Но вернемся к донье Изабелле де Бурбон и в королевский дворец. Нелишним будет упомянуть, что в то утро солнечный свет, тремя мощными потоками врывавшийся в Зал Зеркал, золотил кудри королевы, дрожал и переливался в ее жемчужных серьгах. Изабелла в домашнем, цвета мальвы, камлотовом платье, отделанном серебром и с фижмами — теперь буду знать, что такое домашний наряд коронованных особ, — сидела у срединного балкона на высоком табурете, так что можно было видеть ее башмачки на плоской подошве и узенькую полоску белого чулка.
— Боюсь, ваше величество, не поспеть к сроку.
— Поспеете. Весь двог бесконечно довег'яет вашему даг'ованию.

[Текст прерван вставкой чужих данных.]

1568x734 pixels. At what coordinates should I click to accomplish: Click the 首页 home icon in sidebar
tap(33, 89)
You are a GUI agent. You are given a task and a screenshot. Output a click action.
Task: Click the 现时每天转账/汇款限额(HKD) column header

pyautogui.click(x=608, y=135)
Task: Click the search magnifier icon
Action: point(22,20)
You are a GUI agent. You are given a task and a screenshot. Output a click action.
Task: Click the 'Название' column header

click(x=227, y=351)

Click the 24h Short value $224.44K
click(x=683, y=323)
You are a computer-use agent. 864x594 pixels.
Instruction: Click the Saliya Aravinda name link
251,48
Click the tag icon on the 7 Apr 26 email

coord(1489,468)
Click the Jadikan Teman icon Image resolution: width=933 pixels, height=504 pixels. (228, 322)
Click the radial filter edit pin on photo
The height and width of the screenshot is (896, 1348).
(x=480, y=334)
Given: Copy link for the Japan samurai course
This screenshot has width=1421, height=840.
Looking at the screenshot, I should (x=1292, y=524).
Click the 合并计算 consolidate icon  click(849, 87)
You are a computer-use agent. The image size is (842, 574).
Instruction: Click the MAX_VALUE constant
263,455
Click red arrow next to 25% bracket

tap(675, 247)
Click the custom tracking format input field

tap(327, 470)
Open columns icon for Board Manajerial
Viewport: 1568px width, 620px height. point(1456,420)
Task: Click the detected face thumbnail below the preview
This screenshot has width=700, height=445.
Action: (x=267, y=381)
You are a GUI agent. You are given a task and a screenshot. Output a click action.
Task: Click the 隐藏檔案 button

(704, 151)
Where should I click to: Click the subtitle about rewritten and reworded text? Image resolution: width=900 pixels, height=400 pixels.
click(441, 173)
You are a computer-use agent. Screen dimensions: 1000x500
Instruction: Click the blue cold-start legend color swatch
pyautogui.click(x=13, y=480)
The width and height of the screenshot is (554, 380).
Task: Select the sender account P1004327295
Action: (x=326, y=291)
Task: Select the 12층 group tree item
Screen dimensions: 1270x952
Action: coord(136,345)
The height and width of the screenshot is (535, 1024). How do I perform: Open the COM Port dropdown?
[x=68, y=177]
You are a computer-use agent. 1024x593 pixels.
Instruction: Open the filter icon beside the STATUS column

Мила как ангел небесный, подумал я, застыв в дверях и не решаясь шевельнуть даже бровью: окаменелость моя объяснялась несколькими причинами, и присутствие ее величества королевы было лишь одной из многих и уж точно не самой главной. Одет я был с иголочки — черный суконный колет с накрахмаленным воротником—голильей, черные же штаны и берет: все это портной с Калье-Майор, приятель капитана Алатристе, сшил мне в кредит всего за три дня, считая с той минуты, как мы узнали, что дон Франсиско намерен взять меня с собой во дворец. Кеведо в ту пору был в фаворе, считался любимцем государыни и потому без него не обходилось ни одно придворное торжество. Он развлекал августейшую чету, льстил Оливаресу, поставив свое отточенное перо ему на службу и помогая отбиваться от врагов; число коих возрастало постоянно. Дамы от него были без ума и постоянно требовали новых и новых стихотворных экспромтов. Наш поэт, человек изворотливый и лукавый, позволял себя любить, хромал больше обычного, дабы уравновесить физическим недостатком свой божий дар и фавор и без зазрения совести пожинал лавры, покуда длится эта светлая полоса. Ибо знал, знал сей скептик и стоик, сомышленник и воспитанник античных мудрецов, что подобное благоприятное расположение звезд — не вечно. Тем более в Испании, где с вечера до утра все может перемениться разительно. То люди тебе восторженно рукоплещут и за честь почитают свести с тобой знакомство, а то — глазом не успеешь моргнуть — они же бросают тебя в каталажку или в дурацком колпаке-коросе тащат по улице на плаху.